For this exercise, we’ll use Bloomberg Factors. Within the investment factor group, R&D as a % sales is a great proxy for the most innovative companies. The way Bloomberg calculates performance is by taking a traditional factor approach where they construct their quintile-spreads and measure the performance of being long the first quintile (highest R&D/Sales) and short the lowest quintile (lowest R&D/Sales).
The current reading of the Bloomberg US R&D/Sales Quintile Spread is 6.47%, down 93% from just over 100 in February 2021. The entire outperformance from 2017 to 2021 has been reversed. And the good news is the quintile-spread bottomed on May 11, 2022.

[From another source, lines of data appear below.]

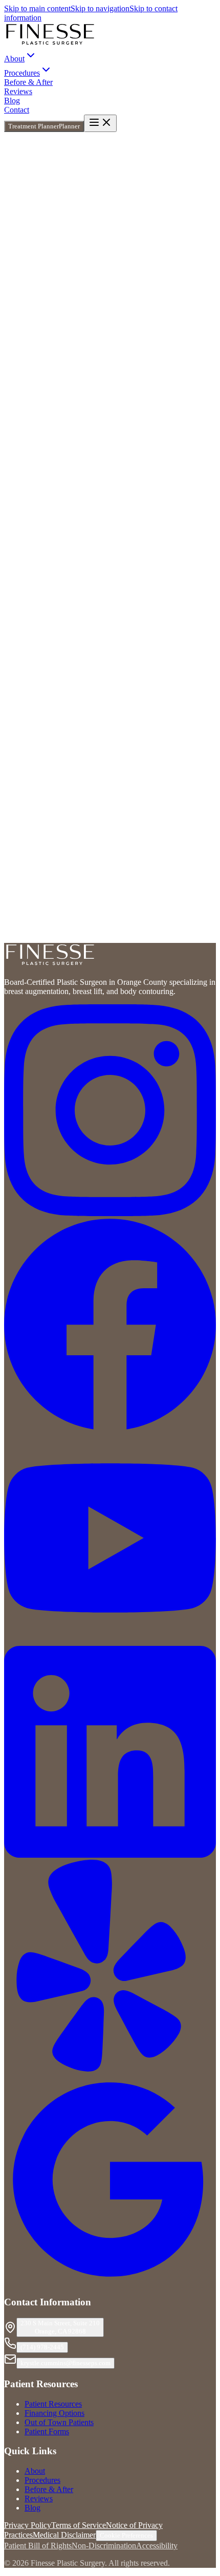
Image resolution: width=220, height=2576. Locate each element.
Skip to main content (37, 8)
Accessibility (157, 2545)
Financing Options (54, 2413)
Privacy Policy (27, 2525)
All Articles (34, 864)
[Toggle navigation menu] (100, 123)
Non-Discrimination (104, 2545)
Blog (12, 100)
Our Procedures (78, 864)
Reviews (18, 91)
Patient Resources (53, 2403)
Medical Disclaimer (64, 2534)
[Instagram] (110, 1213)
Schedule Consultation (40, 953)
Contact (16, 109)
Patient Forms (47, 2431)
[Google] (110, 2282)
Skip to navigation (100, 8)
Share (83, 298)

Is valuation a concern here still? Well, we are dealing with high-flying companies with large secular growth rates. So, let’s compare the P/E of the Bloomberg R&D Leaders index to the trailing 15-years earnings growth rate. At 21.5x earnings, valuations seem rich on the surface. But let’s qualify the multiple with the earnings growth trend. Over the last 15-years, earnings have grown at a 12.58% compound annual rate. This translates into a P/E to earnings growth rate of 1.72x.
Doing the same exercise for the S&P 500 yields a P/E of 17.15x earnings and a 15-year compound growth rate in earnings of 6.82%. So, the P/E to earnings growth rate is 2.51x. Seen through this lens, innovation seems pretty cheap compared to historic earnings growth.
Innovative companies are long duration assets and as interest rates have risen, their performance has suffered. It appears, though, that after 15 months of compressing valuations, the valuation of highly innovative companies has found a low compared to the least innovative companies (think resources).
Why don’t investors seem to recognize the value opportunity in highly innovative companies? It is a behavioral bias that results from the dearth of information about innovative companies. When, in 1974 FASB issued SFAS #2, it basically robbed generations of investors of important information regarding corporate innovation activities. The result is clumsy price discovery by investors. P/E-to-growth rate used to be a common valuation metric but seems to have faded in recent times. Perhaps investors should take another look at highly innovative companies from this perspective because it reveals a group of companies that are selling at a 31% (2.51-1.72/2.51) discount to the S&P 500. Innovation appears to have bottomed and looks cheap.